VI. Details concerning how the New Life in Christ fulfills the Law (12:1-13:14)

A. Christians offer themselves as living sacrifices (12:1-2)
B. Christians live in love in the Church and in the world (12:3-21)
C. Christians have a political responsibility (13:1-8a)
D. Christians live according to the principle of brotherly love (13:8b-10)
E. Christians live in two ages (13:11-14)

 

VI. Details concerning how the New Life in Christ fulfills the Law (12:1-13:14)

Preachers like to divide Romans into two sections: the doctrinal (1-11) and the practical (12-15). It is better to read the epistle as one integrated message – Paul teaches how the gospel changes lives through Christ, and he then goes into the details of what the new life looks like. He does not and cannot teach an ethic as such, as if one could compile a list of basic Life Principles to share with the world. Rather, the Christian life is presented as a “sacrifice” (12:1). The Gentile believers of Rome had had plenty of experience with sacrifices in their old lives, when they “worshiped and served created things rather than the Creator” (1:25). Now they can worship the true God with the pleasing sacrifice of their very selves.

The apostle has already shown in Romans 6-8 that if a person tries to combine two good ingredients – Torah observance, the gospel – he will by no means end up with a superior brew. Rather, they will turn and poison him and ruin any possibility of pleasing God. Instead, the believer must be one with Christ and live and walk in the Spirit. Only then will he find power to fulfill God’s overarching purpose, which is that all people live in love – and love is the fulfillment of the Torah. And so supernatural love, directed from within, is the theme that holds Romans 12 and 13 together: “Love must be sincere” (12:9); “whoever loves others has fulfilled the law” (13:8); “love is the fulfillment of the law” (13:10), the Torah.

Paul does not give hundreds of rules (by the process of “casuistry”), to try and show the path of righteousness for every possible situation; that is what the rabbis would attempt to do in the Mishnah, collated and published around AD 200. The Christian must know the Scriptures and submit to the Spirit in order to understand what love is – it is a life based on a dynamic interaction with God himself.

A. Christians offer themselves as living sacrifices (12:1-2)
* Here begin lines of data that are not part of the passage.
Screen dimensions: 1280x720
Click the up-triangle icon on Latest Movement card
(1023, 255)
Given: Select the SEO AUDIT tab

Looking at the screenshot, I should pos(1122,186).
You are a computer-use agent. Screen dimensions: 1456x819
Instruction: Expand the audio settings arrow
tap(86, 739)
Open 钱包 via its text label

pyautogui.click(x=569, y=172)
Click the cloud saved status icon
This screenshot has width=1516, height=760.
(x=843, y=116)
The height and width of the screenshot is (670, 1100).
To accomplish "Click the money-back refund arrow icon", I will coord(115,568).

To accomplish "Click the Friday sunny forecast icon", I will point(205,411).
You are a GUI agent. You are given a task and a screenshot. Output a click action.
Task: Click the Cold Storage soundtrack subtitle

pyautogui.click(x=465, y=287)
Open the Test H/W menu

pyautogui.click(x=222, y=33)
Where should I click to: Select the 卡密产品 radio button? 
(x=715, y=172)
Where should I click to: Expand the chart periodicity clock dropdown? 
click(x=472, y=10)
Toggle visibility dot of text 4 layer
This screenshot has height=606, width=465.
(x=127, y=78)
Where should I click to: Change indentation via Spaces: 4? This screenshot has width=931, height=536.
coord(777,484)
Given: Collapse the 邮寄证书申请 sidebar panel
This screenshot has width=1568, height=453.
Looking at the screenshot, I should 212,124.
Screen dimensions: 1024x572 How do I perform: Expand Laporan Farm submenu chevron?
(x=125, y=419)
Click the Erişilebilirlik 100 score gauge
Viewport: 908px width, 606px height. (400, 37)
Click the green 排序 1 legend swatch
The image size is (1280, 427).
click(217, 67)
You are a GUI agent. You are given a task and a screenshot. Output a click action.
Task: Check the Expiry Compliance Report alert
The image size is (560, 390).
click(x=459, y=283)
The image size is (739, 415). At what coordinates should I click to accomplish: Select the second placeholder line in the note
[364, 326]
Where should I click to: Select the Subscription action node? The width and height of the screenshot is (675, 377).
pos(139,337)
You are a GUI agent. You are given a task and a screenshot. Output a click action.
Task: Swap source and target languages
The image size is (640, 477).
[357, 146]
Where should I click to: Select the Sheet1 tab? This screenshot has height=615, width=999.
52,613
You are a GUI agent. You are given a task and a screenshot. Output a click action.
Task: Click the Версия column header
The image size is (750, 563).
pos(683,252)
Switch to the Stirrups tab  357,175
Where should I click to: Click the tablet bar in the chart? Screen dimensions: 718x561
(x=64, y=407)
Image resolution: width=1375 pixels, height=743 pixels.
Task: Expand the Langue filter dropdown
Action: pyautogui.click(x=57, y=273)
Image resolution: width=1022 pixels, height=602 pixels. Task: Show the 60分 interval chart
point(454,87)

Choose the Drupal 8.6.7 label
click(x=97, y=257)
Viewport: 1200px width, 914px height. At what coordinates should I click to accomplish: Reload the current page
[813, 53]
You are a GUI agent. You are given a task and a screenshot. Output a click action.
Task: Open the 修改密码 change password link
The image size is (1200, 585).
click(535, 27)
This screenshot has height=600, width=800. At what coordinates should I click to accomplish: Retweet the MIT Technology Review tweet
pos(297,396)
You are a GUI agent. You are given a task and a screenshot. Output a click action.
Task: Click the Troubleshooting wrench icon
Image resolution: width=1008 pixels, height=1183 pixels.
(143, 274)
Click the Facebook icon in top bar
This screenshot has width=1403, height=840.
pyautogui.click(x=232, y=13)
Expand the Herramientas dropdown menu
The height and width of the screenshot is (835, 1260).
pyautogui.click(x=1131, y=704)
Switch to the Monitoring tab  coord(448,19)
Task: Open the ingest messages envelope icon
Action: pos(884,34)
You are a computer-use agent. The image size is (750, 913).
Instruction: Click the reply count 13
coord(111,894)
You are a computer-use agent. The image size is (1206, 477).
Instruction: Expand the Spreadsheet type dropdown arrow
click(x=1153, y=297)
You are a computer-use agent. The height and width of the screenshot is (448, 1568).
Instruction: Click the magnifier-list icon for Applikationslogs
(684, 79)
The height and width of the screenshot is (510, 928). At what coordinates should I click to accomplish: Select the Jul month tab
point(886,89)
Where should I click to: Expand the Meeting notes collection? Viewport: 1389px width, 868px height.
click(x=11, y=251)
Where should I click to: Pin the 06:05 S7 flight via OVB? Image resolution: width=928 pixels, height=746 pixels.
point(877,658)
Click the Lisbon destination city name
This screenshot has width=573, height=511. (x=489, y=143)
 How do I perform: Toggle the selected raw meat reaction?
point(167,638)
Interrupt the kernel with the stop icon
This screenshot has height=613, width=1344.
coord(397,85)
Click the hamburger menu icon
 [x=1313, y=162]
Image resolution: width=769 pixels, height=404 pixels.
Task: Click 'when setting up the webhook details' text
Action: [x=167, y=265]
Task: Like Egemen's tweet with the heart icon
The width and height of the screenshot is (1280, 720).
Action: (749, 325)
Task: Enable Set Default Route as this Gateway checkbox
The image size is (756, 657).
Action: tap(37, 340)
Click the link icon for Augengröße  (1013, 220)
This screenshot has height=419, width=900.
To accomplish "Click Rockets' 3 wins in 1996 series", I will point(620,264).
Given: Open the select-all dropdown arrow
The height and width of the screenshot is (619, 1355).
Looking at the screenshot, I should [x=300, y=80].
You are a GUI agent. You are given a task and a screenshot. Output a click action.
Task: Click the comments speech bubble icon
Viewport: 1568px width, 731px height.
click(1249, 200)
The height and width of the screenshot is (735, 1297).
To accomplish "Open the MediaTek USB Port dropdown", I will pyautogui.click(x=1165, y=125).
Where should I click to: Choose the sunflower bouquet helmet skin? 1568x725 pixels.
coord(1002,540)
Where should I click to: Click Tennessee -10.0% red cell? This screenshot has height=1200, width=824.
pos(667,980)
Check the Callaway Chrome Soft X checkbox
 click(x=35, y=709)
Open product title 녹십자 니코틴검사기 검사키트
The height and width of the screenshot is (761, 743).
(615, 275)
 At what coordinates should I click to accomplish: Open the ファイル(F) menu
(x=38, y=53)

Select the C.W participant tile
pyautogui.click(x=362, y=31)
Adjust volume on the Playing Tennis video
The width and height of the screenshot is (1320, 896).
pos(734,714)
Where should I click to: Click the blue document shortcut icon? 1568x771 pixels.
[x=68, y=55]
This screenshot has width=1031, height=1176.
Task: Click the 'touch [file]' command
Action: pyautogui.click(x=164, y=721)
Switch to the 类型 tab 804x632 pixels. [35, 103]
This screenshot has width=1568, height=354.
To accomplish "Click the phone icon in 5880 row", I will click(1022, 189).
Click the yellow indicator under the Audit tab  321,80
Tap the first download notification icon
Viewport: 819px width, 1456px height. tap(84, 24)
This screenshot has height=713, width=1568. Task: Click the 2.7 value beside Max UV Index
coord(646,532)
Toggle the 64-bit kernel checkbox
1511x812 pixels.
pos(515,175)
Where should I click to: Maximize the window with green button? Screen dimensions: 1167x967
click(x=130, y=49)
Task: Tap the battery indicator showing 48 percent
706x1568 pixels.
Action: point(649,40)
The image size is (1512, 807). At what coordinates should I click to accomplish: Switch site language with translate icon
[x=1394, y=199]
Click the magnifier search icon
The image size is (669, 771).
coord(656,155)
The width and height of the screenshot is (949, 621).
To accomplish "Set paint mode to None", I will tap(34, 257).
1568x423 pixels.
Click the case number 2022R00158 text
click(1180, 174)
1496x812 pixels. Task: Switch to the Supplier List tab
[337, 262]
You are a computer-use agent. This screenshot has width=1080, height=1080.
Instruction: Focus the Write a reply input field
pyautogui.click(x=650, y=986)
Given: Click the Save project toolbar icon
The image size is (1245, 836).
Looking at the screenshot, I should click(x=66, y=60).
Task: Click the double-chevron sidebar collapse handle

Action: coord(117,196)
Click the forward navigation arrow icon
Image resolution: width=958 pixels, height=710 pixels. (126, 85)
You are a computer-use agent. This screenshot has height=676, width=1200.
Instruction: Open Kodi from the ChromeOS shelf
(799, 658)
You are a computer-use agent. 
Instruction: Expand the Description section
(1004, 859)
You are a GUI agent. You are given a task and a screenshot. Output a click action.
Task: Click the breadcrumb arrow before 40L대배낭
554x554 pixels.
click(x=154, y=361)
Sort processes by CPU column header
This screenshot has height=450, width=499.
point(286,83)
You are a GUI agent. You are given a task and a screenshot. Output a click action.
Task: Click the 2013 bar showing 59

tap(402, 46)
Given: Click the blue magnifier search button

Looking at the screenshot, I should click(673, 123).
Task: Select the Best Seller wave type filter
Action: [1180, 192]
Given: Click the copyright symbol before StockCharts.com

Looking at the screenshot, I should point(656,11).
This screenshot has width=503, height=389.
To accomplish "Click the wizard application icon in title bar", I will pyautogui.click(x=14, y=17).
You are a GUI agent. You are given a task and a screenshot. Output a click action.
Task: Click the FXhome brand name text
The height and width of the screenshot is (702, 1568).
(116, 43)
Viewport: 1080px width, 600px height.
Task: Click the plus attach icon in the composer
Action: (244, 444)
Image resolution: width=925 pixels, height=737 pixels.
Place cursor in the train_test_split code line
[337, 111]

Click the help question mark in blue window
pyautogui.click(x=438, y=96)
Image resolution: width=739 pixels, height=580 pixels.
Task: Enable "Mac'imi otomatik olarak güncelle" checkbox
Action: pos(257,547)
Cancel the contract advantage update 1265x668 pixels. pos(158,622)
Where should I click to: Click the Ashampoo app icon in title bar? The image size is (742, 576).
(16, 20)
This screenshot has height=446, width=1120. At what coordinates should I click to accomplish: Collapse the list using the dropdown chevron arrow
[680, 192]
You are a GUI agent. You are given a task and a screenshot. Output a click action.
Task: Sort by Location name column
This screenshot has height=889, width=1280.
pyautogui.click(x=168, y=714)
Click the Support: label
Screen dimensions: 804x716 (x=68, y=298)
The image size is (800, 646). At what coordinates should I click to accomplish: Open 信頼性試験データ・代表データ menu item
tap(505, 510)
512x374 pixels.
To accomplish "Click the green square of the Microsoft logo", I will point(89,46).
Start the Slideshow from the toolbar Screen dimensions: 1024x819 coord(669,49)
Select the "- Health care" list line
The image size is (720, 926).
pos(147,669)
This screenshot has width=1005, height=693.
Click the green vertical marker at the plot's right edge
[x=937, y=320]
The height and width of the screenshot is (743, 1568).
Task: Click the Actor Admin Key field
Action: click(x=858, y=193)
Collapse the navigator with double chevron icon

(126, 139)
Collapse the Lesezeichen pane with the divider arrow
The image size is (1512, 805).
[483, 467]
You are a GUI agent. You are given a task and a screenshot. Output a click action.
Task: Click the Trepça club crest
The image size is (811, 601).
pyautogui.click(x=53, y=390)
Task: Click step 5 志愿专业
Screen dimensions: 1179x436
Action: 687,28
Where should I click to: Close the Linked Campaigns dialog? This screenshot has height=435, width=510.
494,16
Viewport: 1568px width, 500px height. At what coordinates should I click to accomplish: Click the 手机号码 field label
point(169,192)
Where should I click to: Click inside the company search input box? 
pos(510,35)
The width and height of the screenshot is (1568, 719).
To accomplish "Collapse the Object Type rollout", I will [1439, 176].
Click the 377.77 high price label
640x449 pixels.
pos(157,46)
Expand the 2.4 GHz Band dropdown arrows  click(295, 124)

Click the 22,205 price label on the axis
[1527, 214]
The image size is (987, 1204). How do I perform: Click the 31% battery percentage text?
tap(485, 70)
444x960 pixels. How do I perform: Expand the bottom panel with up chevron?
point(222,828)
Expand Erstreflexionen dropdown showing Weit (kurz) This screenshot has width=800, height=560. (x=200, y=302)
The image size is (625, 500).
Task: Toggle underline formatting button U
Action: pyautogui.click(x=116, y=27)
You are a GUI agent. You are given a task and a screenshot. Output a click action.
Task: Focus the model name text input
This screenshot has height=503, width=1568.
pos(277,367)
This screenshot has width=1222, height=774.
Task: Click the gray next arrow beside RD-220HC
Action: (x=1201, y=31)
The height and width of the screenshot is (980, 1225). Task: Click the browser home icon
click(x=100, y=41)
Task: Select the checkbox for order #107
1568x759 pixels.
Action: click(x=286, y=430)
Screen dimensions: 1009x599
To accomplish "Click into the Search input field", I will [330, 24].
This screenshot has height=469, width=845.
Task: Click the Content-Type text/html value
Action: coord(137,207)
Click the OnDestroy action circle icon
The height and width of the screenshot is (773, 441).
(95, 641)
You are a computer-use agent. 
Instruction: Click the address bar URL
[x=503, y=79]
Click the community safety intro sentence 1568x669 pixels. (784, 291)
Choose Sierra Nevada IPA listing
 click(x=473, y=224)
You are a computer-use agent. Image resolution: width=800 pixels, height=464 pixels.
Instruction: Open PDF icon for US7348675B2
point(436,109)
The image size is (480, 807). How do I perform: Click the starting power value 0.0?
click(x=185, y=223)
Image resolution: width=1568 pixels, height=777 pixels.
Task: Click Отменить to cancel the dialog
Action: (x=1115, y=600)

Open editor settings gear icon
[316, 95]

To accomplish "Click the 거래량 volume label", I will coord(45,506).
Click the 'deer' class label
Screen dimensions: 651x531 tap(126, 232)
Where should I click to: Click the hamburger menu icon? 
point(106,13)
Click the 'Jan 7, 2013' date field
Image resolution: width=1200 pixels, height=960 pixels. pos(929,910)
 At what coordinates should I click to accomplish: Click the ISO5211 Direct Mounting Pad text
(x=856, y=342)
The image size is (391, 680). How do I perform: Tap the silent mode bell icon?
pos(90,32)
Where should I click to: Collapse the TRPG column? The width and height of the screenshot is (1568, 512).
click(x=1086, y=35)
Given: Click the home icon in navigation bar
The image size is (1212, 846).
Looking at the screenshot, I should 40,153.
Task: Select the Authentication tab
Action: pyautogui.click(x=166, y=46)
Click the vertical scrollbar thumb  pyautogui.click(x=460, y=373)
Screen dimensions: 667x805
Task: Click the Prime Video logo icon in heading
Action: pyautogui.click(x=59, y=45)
After he has reminded the reader about God’s mercies in Romans 9-11, Paul returns to the theme he had merely touched upon in 6:13 – “rather offer yourselves to God”. Now he shows that this is a way of life, to offer our whole person to God, not to earn acceptance, but because God has already forgiven and changed us by his “mercy” (see the same Greek word in 2 Cor 1:3). Let us explore some of the terms of this walk: for example, the word offer is a semi-technical term for offering a sacrifice (see its ironic use in Josephus, Wars 2.6.2 §89). Paul also calls the sacrifice living, that is, it is not an animal that is killed and then burned on an altar, for Christ’s people are, for the first time, truly alive: “live in accordance with the Spirit” (more…)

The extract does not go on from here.